Like Carlos Slim Helú, richest man in Mexico; from 2010 to 2013, the richest person in the world, according to Forbes magazine, and as of August 2018, the seventh richest in the world. He accounts for 40% of the listings on the Mexican Stock Exchange, while his net worth ($54.5 billion 2017) is equivalent to about 6% of Mexico’s gross domestic product. He owns América Móvil, the seventh largest mobile network operator (more than 360 million subscribers globally) and one of the largest corporations in the world. Slim’s telecom empire reaches almost every country in Latin America.

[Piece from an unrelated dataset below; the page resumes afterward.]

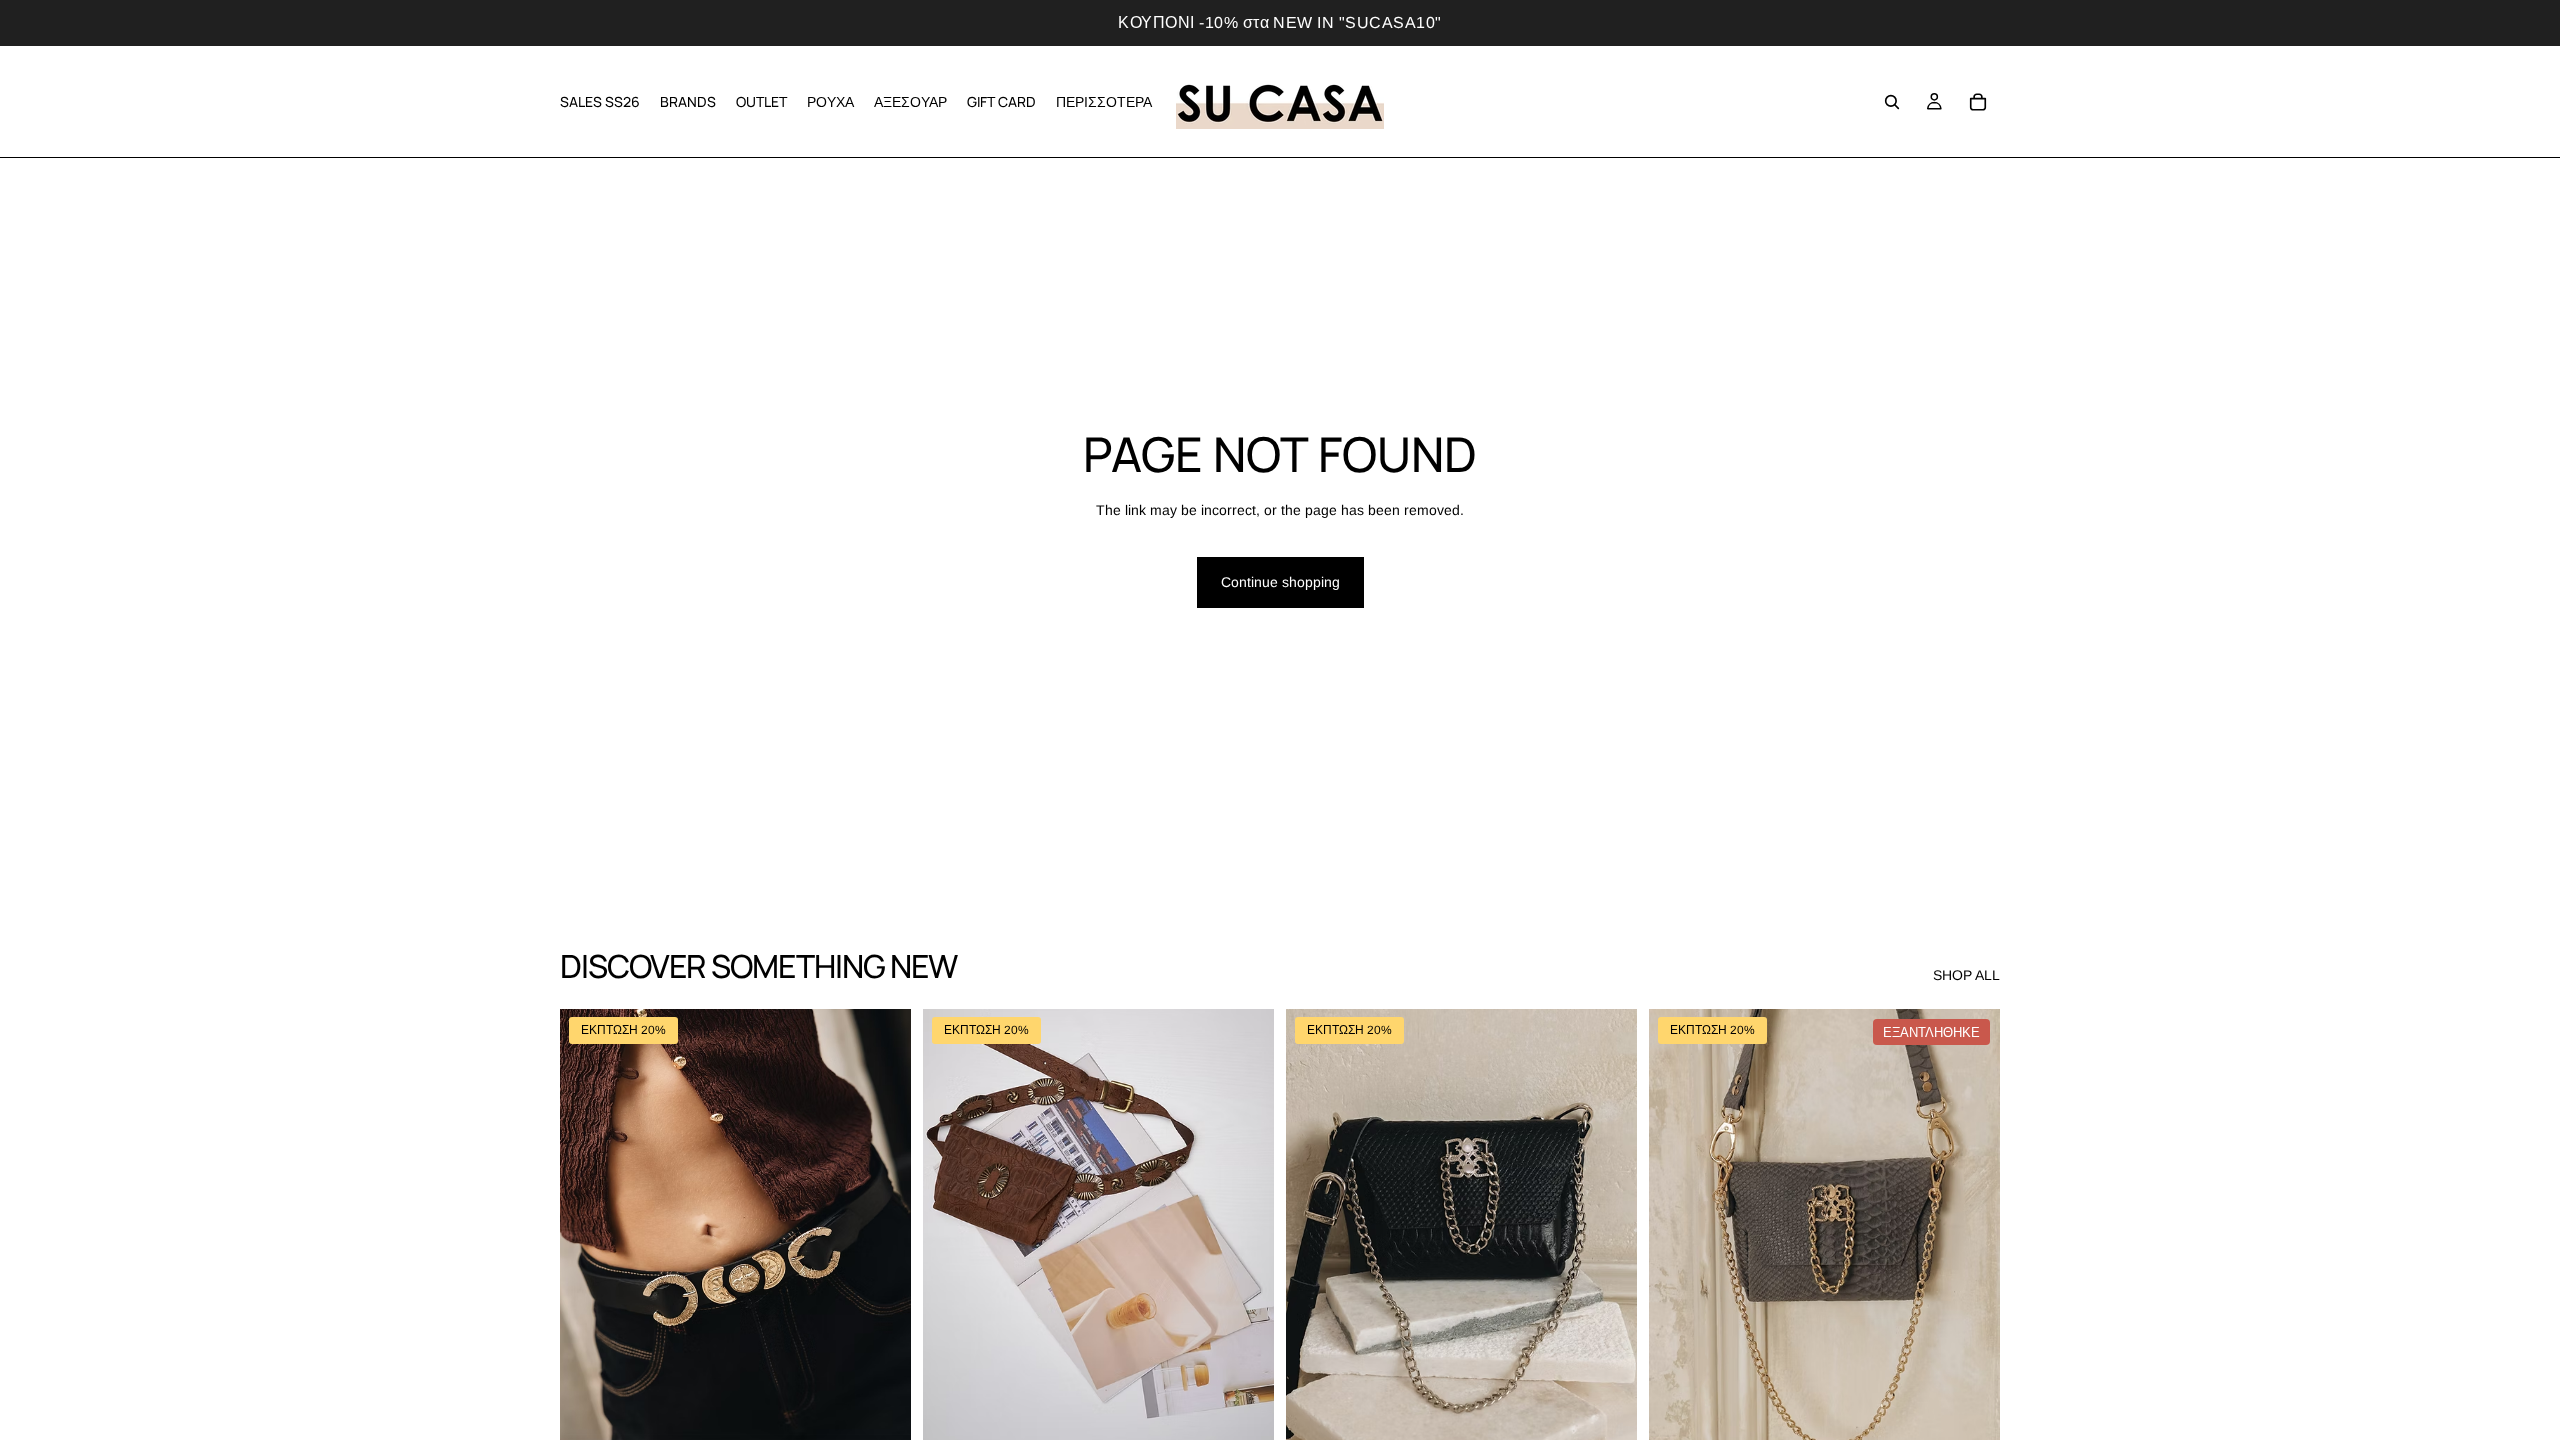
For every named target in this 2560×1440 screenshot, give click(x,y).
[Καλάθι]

América Móvil holds over 70% of the Mexican telecom market. But Slim’s enormous appetite for acquisition and monopolist control has been curbed by the firm resolve of Mexican President Enrique Peña Nieto who in 2014 signed a law aimed at increasing competition in the telecommunications arena by imposing a 50% maximum market share. Slim had to bow to tight regulation and careful watching by the Federal Institute of Telecommunications (reuters.com, July 9, 2014).
And the third, fourth, fifth telcos came naturally, in renewed trust and hope for fair competition.
 
Amelia H. C. Ylagan is a Doctor of Business Administration from the University of the Philippines.